Tuesday, September 4, 2007

Pouring out my heart

Psalm 143:10-11
Teach me to do Your will,
For You are my God:
Let Your good Spirit lead me on level ground.
For the sake of Your name, O Lord revive me.
In Your righteousness bring my soul out of trouble.

When I started this blog, I really wanted it to be a way to keep our family and friends up to date with what God is doind in our lives. We have included updates on the church plant, opportunities that God might be leading us toward and a good amount of fun fluff (see the previous post). Now I'm goign to share with you a spiritual struggle I'm in the midst of.

I had my two-year review last week at work. Although I maintained good ratings in most categories and increased to a "superior" in job knowledge, I received a "marginal" score for performance. This included attitude and accuracy.

I can feel it when I get stressed at work. It's busy and there are things I have to get done and customers need help and co-workers have questions. . . It's hard for me to switch back and forth between them all. What I didn't know was that I have a Dr. Jeykel/Mr. Hyde personality (that's a quote). Apparently I'm "happy Christina" 90% of the time and the other 10% I'm scary! This news was kind of devastating, because I didn't know that I was making my co-workers feel like that and because it's such a terrible witness!

I have had at least one offage every month for the last year. I spent some time thinking about this, pondering why they thought that was so much worse that I was feeling that it was. One day off out of twenty work days is 95%. That's an A! My worst month I was off 4 times!! OUCH! But, still only an 80%. I just hadn't gotten it into my head that I'm not being graded like I was in school. There is not scale - it's pass/fail and it takes 100% to pass. Besides this perception problem I had, I thought I was checking all my work. I truly am supprized when I get an email saying I neglected to perfom or follow through on some duty.

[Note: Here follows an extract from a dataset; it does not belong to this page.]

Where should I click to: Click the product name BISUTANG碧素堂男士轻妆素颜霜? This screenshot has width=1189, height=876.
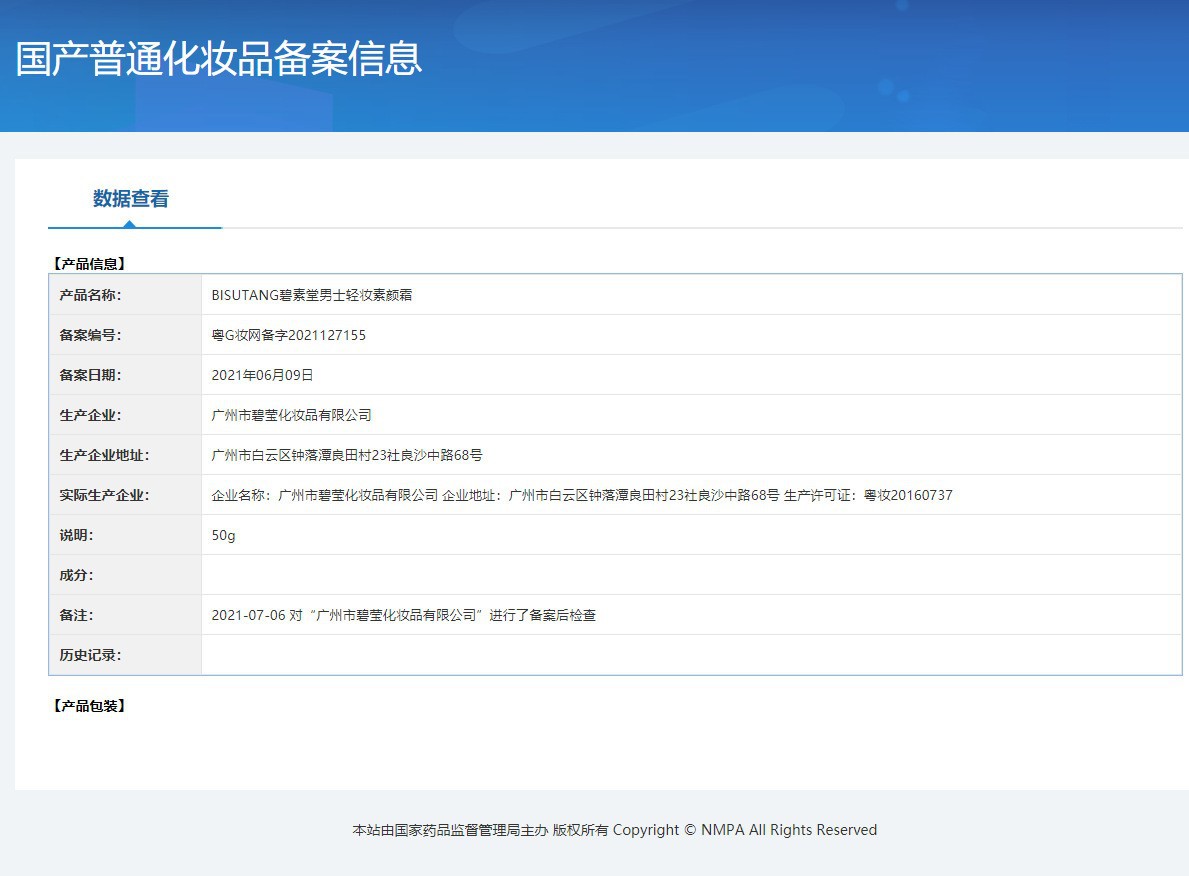coord(312,295)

So I had to come up with a PIP (personal improvement plan) I was able to come up with some practical things as well as some ways my supervisors might be able to help. I also included a spiritual section to my plan because that's not separate
from every other part of my life. My supervisors thought that was good because they know how important my faith is to me. So, I expected things to be/get better immediately.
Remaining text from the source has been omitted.